The US Religious War


Scenes of violence are multiplying in the United States, not only between Black Lives Matter protesters and the police, but between the anti-Trump and pro-Trump camps. It is no longer a question of demanding justice for the victims of police brutality or of an underlying racist mentality. These issues have become secondary. The question of race is no longer just an emblem. Similarly, Donald Trump’s supporters, who have no specific demands, claim they only want to restore order. The real dividing line of these divided camps is religious in nature, two opposite world visions.

On the one hand, there is the liberal democratic vision that advocates dialogue and spirituality, with an element of naiveté that is an inseparable part of projects guided by progressive ideals. The tutelary figure in this vision is Barack Obama, its defenders are minorities, and its frame of reference is humanity. On the other hand, we have the belief in identity that advocates the use of force, a return to segregation, materialism, and the underlying cynicism that always accompanies human hierarchies. Believers here idolize Trump, its defenders are white working-class victims of deindustrialization, and its frame of reference is a dominant Western world. Some focus on the universal by seeing its diversity, others focus on the identity fiction of American exceptionalism. Thus, you could compare protesters to Protestants who seek to shed papal tutelage, and the pro-Trump camp to Catholics seeking to make their particular identity universal.

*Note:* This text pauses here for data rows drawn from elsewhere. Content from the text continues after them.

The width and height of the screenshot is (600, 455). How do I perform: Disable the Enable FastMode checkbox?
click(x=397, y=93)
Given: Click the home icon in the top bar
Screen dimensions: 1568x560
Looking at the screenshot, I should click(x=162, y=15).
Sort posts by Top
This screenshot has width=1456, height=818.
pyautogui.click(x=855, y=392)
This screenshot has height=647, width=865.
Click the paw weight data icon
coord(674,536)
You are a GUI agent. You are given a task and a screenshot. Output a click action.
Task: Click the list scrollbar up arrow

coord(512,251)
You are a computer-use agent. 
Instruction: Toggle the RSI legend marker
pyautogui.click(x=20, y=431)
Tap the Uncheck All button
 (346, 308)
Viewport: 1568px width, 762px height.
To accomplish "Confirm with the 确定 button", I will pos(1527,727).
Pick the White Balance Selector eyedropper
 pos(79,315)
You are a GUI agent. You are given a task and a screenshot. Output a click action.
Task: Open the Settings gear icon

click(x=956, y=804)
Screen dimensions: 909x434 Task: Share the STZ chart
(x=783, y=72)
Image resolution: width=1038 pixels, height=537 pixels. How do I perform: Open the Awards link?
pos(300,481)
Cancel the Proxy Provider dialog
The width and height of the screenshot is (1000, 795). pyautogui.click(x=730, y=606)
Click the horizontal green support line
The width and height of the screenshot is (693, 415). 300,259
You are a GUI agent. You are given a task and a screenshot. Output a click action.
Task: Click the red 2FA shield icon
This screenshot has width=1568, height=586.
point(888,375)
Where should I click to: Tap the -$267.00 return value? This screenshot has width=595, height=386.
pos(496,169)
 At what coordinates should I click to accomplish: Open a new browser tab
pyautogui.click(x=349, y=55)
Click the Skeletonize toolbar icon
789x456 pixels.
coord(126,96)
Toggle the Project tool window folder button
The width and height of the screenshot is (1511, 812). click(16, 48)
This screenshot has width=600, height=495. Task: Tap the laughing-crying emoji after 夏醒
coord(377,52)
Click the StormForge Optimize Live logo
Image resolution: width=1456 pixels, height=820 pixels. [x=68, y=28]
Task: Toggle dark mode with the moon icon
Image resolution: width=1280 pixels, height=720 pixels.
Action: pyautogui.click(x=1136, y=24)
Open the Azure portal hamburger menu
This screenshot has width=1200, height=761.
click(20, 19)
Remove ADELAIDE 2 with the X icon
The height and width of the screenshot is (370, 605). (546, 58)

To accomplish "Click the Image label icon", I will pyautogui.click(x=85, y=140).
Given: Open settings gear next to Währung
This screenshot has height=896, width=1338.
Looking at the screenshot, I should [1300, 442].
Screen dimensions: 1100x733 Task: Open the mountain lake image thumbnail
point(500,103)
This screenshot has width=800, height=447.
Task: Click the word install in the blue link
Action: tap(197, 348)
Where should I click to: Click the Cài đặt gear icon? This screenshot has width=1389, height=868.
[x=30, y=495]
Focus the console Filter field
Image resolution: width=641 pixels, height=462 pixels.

The fact that the question of race was the trigger for this divide confirms that something sacred is at stake. Sacred with concern to humanity on the one hand, sacred with respect to “America First” on the other. It is no longer a question of improving human existence, but of defining who human beings are. This is why contempt has replaced discussion. When we see armed Trumpists patrolling in their 4x4s, spraying demonstrators with bear repellent, we may wonder whether this is proof of, or a response to how Hillary Clinton described Trump supporters as a “basket of deplorables,” a statement that may have cost her the election.

The differences are thus radically transformed into division, and division transformed into secession. The “other” is a heretic who needs to be condemned, not a fellow human we just have to deal with. The democratic moral civilization is in danger. Dialogue implies that differences are part of the ordinary world where we transform violent conflict into substantive argument. However, this requires that people reach a consensus on real issues: the sharing of wealth, health care, industry, etc. Yet the current confrontation between camps is no longer focused on community, but on winning at any cost, with “cancel culture” on the one hand, and “post-truth” on the other. It is no longer a question of upping the stakes, but of declaring good and evil. It is a flashback to the Middle Ages. Or perhaps only to the 20th century, when totalitarianism sought to reestablish indisputable human truth.

When part of the population supports a presidential candidate who claims that he could kill someone on Fifth Avenue “without losing a single voter,” it’s because we have changed our frame of reference. It is no longer a question of political choices, but of a belief that transcends reality, truth and morality; life as a community has been crushed between the heaven of certainties and the hell of civil war.